—The Python code behind the Revising the Pareto Chart
This Juypter notebook reproduces the experiment in Revising the Pareto Chart. It includes the source code for all of the graphs in that article and the Monte Carlo algorithm used.
It’s important to note that what appears here and in Revising the Pareto Chart may not accurately reproduce the experiments described in Wilkinson’s original paper.
What appears in my articles are my attempt to reproduce Wilkinson’s work. Deviations between Wilkinson’s results and my own are noted.
There are 6 defect types. The nature of these defects is irrelevant. It is sufficient that the categories be identified.
defect_types = [ 'Type 1', 'Type 2', 'Type 3', 'Type 4', 'Type 5', 'Type 6', ]
num_defect_types = len(defect_types)
There are $40$ defects. This is a randomly chosen number.
num_defects = 40
The probability distribution for defects assumes a multinomial with equal p-values.
A critical part of the thesis requires that each defect type occur with equal probability. These p-values enforce this constraint.
equal_p_values = [ 1 / num_defect_types ] * num_defect_types
A multinomial distribution is selected because we want each trial to result in a random distribution of the number of observed defects in a trial.
from scipy.stats import *
defect_distribution_per_trial = multinomial(num_defects, equal_p_values)
The number of trials is key to reproducing the experiment. You get different results for $5000$, $20000$ and $40000$ trials.
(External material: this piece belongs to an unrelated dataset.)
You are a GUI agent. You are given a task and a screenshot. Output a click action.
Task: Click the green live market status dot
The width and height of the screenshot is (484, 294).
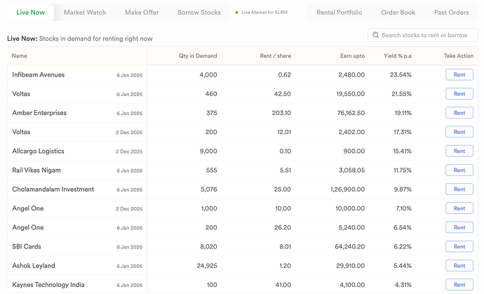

An open question regarding the original paper and these experiments is what does “a few thousand trials” mean. I suspect that the original paper used closer to 5,000 trials. These experiments and the results in my artical show that the order statistics change through the $30000$ to $350000$ trials.
num_trials = 5000
For each sample, randomly assign the defects to each category.
def generate_sample():
"""Obtain a single sample."""
return defect_distribution_per_trial.rvs()[0]
Two collections of trials are retained. Sorted trials mimics the algorithm in the paper. Trials takes a look at what happens if the results are not sorted according to the Pareto method.
The value of sorted and unsorted trials lies in observing the banding that occurs in the sorted trials. This banding reflects the Pareto distribution and is critical to reproducing the experiement.
import math
import numpy as np
import pandas as pd
trial = list()
sorted_trial = list()
for k in range(num_trials):
s = generate_sample()
trial.append(s)
sorted_trial.append(np.sort(s)[::-1])
The value of charting the unsorted frequency lies in ensuring that the sorting the trails reproduces the Pareto distribution required by the experiement.
import matplotlib.pyplot as plt
categories = pd.DataFrame(trial, columns = defect_types)
categories.plot(kind = 'line', subplots = True, sharex = True, sharey = True,
legend = False, title = 'Frequency by Category (Unsorted)', rot = 0)
array([<matplotlib.axes._subplots.AxesSubplot object at 0x11b4721d0>,
<matplotlib.axes._subplots.AxesSubplot object at 0x11bf13c50>,
<matplotlib.axes._subplots.AxesSubplot object at 0x11bed4eb8>,
<matplotlib.axes._subplots.AxesSubplot object at 0x11bf561d0>,
<matplotlib.axes._subplots.AxesSubplot object at 0x11bf824a8>,
<matplotlib.axes._subplots.AxesSubplot object at 0x11be6c780>],
dtype=object)
The value of charting the sorted frequency is the insight it provides on the effect of sorting the data in each trial.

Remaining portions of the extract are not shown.